** INFORMATION PROVIDED follows **

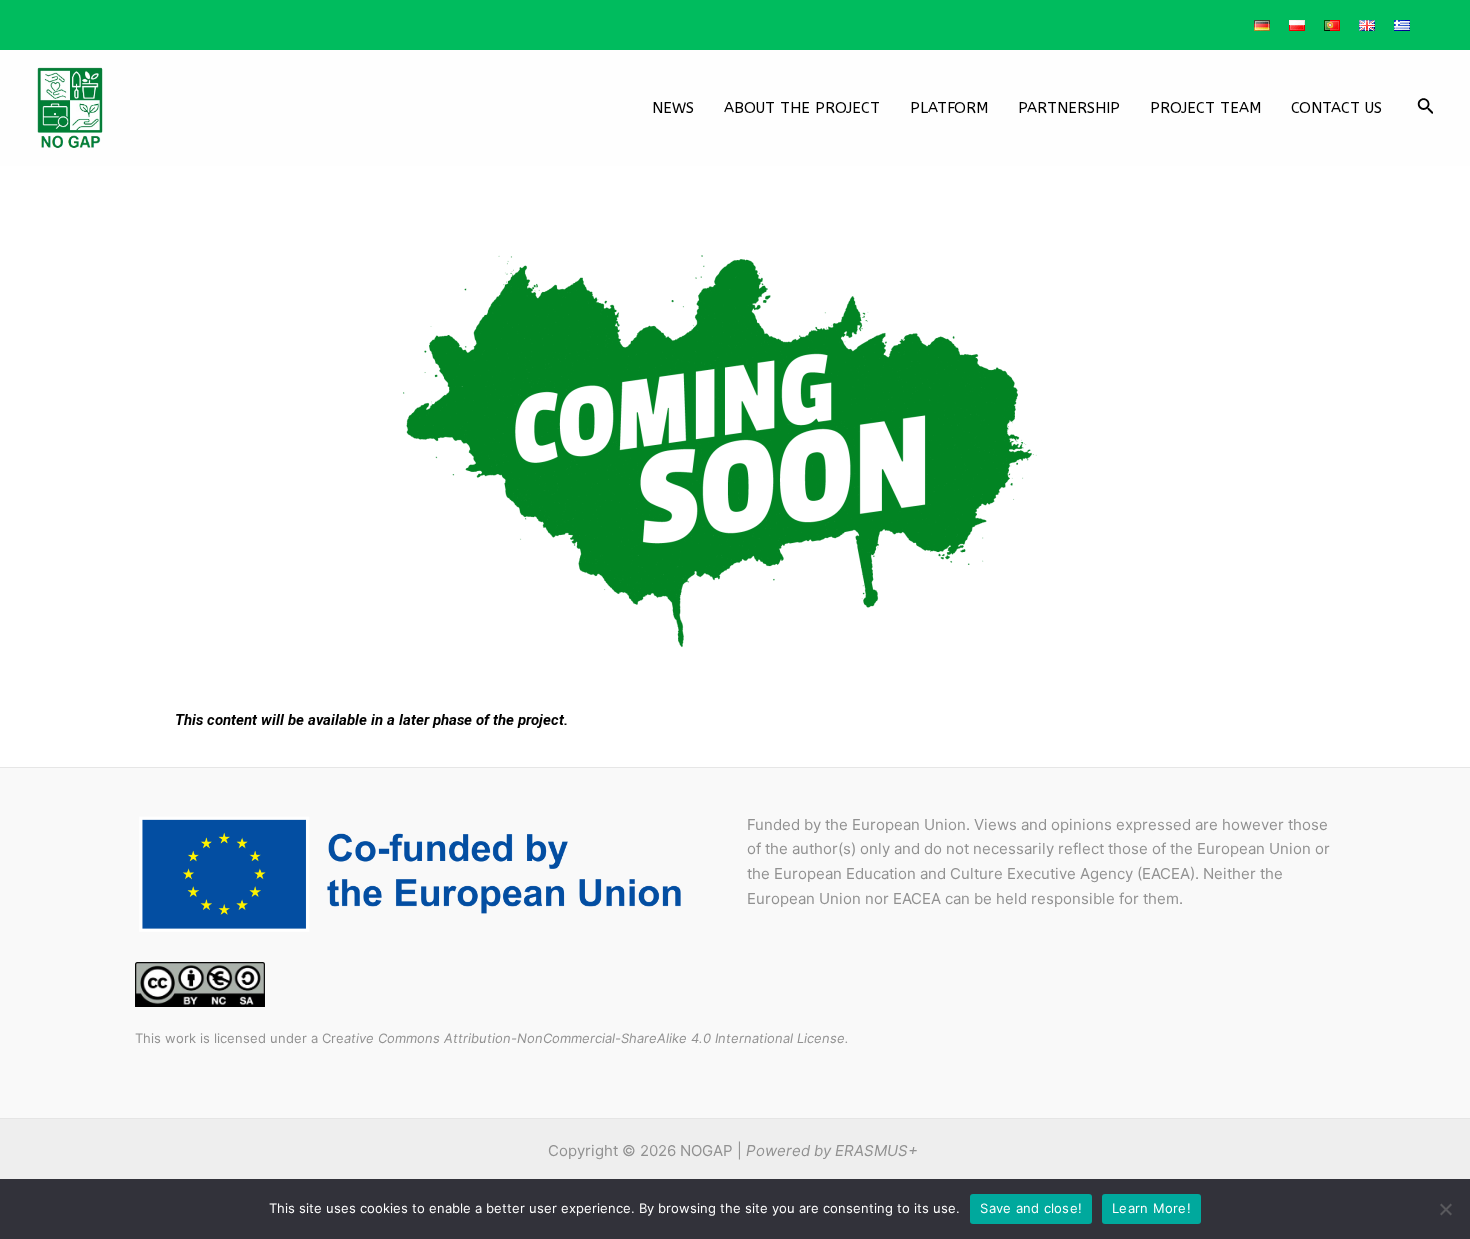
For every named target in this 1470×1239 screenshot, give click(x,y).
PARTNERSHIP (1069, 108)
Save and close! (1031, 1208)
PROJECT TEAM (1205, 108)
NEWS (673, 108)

** End of INFORMATION PROVIDED **
** INFORMATION PROVIDED follows **

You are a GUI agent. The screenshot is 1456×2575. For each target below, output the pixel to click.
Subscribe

** End of INFORMATION PROVIDED **

- TASK OBJECTIVE
Return each line above where the word "click" shows up.

- OUTPUT OF THE EXERCISE
For every named target in this 1470×1239 screenshot, give click(x,y).
You are a GUI agent. The screenshot is 1456×2575. For each target below, output the pixel to click.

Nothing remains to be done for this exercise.